Start of Records provided

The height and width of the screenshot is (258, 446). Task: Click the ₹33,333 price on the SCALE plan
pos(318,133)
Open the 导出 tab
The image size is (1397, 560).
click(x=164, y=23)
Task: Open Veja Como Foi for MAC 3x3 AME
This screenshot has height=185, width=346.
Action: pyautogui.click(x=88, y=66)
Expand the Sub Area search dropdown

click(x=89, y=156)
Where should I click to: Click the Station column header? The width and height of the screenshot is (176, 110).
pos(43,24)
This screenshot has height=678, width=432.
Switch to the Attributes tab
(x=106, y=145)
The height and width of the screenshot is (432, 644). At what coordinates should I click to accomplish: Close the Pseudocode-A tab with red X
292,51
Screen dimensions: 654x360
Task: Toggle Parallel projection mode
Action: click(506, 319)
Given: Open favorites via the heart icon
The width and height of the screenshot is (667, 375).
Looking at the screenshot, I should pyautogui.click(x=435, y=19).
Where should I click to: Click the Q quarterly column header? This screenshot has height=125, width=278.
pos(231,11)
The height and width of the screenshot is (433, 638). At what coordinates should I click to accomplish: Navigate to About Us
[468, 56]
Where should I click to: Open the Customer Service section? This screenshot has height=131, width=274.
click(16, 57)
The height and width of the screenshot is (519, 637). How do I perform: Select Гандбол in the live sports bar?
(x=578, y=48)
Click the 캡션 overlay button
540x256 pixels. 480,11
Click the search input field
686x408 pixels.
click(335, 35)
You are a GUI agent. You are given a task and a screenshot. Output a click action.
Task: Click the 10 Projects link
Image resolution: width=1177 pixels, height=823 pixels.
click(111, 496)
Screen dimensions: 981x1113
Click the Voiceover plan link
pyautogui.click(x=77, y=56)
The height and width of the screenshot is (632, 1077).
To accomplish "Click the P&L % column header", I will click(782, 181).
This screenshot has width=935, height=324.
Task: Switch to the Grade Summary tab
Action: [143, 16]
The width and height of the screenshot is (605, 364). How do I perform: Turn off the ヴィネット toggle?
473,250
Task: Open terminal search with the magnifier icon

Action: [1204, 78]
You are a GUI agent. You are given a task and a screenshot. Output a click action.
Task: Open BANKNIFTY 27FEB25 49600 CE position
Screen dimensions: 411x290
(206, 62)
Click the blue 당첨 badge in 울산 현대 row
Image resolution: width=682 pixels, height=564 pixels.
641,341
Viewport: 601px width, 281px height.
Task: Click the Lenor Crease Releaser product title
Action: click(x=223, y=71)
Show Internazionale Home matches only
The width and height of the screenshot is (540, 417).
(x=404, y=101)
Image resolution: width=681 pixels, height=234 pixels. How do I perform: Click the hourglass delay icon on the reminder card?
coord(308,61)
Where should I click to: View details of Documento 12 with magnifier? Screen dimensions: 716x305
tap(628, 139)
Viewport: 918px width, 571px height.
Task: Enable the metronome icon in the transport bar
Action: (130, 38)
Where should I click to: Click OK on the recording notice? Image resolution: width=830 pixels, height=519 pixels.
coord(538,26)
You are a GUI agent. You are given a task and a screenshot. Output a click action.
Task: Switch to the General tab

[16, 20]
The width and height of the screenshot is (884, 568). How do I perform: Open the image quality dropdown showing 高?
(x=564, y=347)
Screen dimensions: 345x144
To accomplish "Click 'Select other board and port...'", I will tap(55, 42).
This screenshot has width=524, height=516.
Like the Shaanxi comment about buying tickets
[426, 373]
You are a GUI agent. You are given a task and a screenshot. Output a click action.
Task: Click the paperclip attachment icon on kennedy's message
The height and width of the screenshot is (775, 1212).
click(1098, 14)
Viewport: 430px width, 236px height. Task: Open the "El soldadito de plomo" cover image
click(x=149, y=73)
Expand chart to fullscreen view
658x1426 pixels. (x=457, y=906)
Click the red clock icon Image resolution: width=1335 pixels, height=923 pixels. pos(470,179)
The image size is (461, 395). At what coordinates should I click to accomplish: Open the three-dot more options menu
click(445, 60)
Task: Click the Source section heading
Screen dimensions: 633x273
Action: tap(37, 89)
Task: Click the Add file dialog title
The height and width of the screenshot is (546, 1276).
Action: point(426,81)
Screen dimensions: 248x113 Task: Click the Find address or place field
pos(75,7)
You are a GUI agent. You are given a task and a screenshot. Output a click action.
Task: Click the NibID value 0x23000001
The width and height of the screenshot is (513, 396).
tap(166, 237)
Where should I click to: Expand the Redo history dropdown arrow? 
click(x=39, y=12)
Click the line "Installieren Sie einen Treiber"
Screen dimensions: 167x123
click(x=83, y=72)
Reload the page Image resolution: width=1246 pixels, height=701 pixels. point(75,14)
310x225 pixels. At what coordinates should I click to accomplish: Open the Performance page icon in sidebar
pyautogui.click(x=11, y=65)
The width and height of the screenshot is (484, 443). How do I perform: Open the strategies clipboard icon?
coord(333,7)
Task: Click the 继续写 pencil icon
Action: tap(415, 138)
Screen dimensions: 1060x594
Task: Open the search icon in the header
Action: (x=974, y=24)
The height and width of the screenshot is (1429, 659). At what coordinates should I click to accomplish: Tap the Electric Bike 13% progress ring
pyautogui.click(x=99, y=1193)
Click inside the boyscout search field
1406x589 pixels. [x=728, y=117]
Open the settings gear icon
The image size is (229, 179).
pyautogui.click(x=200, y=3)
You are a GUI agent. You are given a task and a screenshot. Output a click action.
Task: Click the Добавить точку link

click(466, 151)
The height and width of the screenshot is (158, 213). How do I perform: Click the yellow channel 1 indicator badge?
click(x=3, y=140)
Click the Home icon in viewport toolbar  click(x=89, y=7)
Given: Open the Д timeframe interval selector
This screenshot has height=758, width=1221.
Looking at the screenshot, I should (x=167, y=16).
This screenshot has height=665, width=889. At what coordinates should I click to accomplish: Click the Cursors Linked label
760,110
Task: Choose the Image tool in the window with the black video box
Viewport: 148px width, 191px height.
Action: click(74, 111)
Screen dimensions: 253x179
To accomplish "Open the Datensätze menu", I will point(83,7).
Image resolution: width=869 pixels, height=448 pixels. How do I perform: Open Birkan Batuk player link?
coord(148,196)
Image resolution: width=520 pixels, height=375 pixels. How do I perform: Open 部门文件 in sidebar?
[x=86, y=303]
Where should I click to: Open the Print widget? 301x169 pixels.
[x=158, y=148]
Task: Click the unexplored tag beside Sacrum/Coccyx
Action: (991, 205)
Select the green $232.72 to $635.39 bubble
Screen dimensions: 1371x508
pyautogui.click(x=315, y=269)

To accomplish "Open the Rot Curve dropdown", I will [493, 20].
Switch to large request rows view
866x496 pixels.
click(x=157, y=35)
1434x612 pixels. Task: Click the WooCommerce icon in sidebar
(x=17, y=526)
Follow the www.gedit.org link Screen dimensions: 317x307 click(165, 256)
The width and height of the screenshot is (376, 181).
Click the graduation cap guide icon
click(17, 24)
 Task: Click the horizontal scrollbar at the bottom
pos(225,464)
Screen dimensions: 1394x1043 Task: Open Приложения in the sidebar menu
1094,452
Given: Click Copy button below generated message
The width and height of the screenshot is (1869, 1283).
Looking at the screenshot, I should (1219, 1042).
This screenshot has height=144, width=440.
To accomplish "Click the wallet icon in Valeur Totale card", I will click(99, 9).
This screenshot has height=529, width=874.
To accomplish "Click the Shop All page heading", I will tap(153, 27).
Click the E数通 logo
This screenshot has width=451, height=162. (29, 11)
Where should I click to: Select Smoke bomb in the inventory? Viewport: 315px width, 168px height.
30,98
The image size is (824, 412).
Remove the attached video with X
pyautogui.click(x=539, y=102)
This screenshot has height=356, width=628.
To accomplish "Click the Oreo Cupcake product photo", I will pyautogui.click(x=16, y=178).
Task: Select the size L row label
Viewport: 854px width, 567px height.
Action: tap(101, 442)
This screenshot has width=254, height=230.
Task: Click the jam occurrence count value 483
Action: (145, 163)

End of Records provided

Activity — Which lines of the data include the string "message"? Find them and copy each one.

Solution to this problem —
Task: Click the paperclip attachment icon on kennedy's message
Given: Click Copy button below generated message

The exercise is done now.